Comparison of compression ratio.

While the proposed residual-based prediction algorithm and Adaptive Frame Prediction Huffman Coding (AFPHC) technique demonstrate significant improvements in attitude data compression, there are certain limitations and potential directions for future research: (1) Certain limitations: This method requires further optimization of timing paths and enhanced clock domain constraint management. Through precise timing budgeting and FPGA logic resource allocation, energy consumption and hardware overhead can be reduced, achieving optimal configuration and utilization of hardware resources. (2) Potential directions: The method’s proven efficacy supports its practical adoption. Immediate extensions include aerospace applications, particularly attitude data compression, while exploring cross-domain adaptability for industrial automation and real-time embedded systems. Future developments will focus on enhancing compression performance through the integration of AI algorithms and cloud computing.

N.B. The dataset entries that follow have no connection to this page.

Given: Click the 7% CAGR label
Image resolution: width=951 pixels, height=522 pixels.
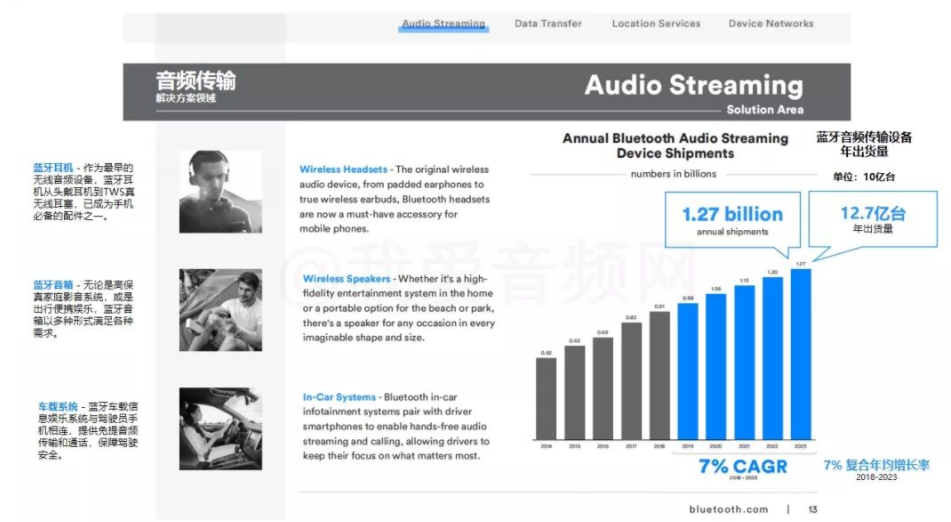Looking at the screenshot, I should [x=742, y=465].
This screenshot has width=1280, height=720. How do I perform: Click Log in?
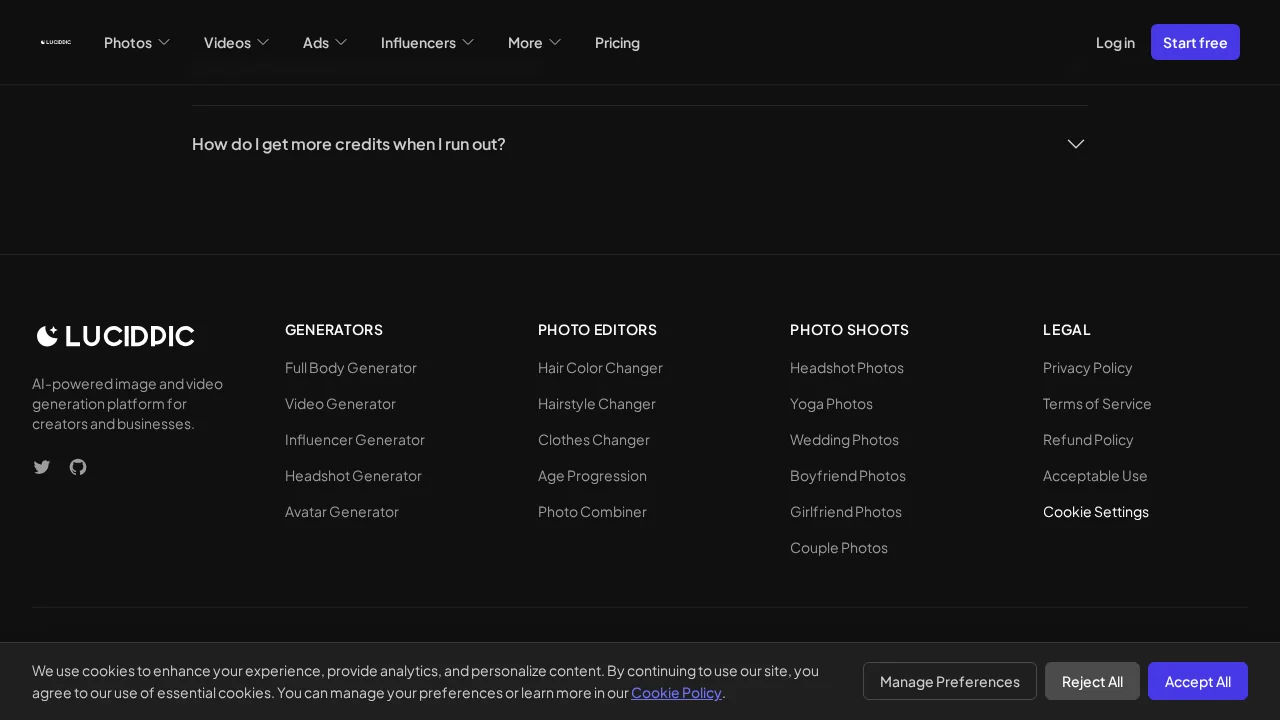pos(1115,42)
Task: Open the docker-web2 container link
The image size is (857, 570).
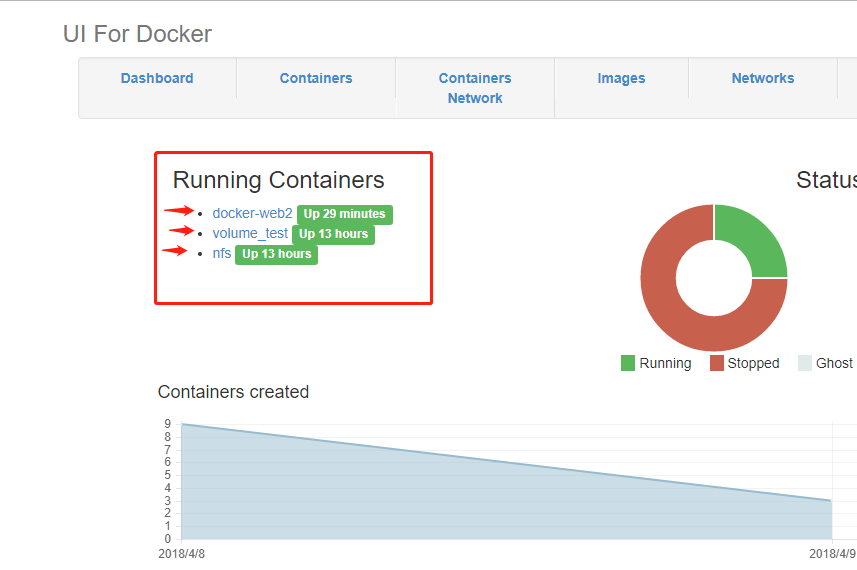Action: (x=252, y=213)
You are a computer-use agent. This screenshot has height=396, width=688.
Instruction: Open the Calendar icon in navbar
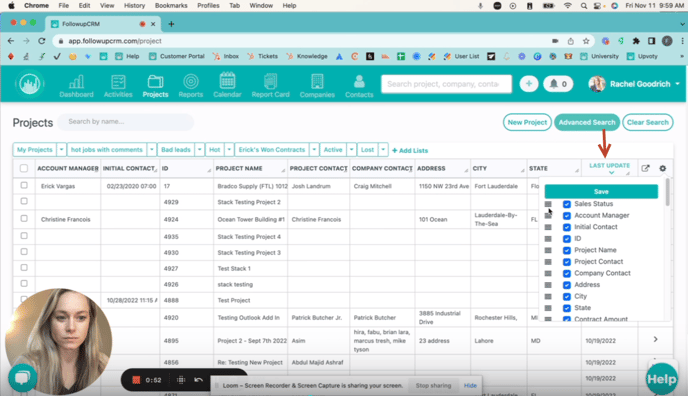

While the residual prediction in AFPHC introduces moderate computational complexity, this is effectively mitigated by the parallel architecture of FPGAs. In contrast, deep learning methods present prohibitively complex implementations for embedded systems. The FPGA implementation significantly reduces latency and achieves faster processing than software-based solutions. AFPHC excels in real-time, high-accuracy compression of MWD attitude data, combining FPGA efficiency with algorithmic innovation. It outperforms existing methods in both compression ratio and hardware adaptability, making it an ideal solution for resource-constrained downhole environments.

Conclusion

This paper proposes a residual-based prediction algorithm for attitude data compression, solving the problems of large data volumes and high accuracy requirements in attitude data transmission. This method is not restricted by different downhole working conditions or drilling tools, demonstrating universal applicability. Based on this algorithm, an attitude data compression system was designed and implemented on an FPGA hardware platform. The algorithm is applied to the measurement data transmission system, where frame grouping is used to enhance the robustness of the system, and residual prediction between frames is employed to decrease the amount of transmitted data. By improving traditional coding methods, an adaptive-range Huffman coding method is established to reduce the bitstream of attitude data transmission, thereby enhancing both the transmission efficiency and accuracy of attitude data. Compared with other commonly used lossless compression methods, the compression ratio of angle of inclination, azimuth and toolface angle of this algorithm is up to 4.02 times, 3.98 times and 1.48 times, which proves that this algorithm has a very good compression effect.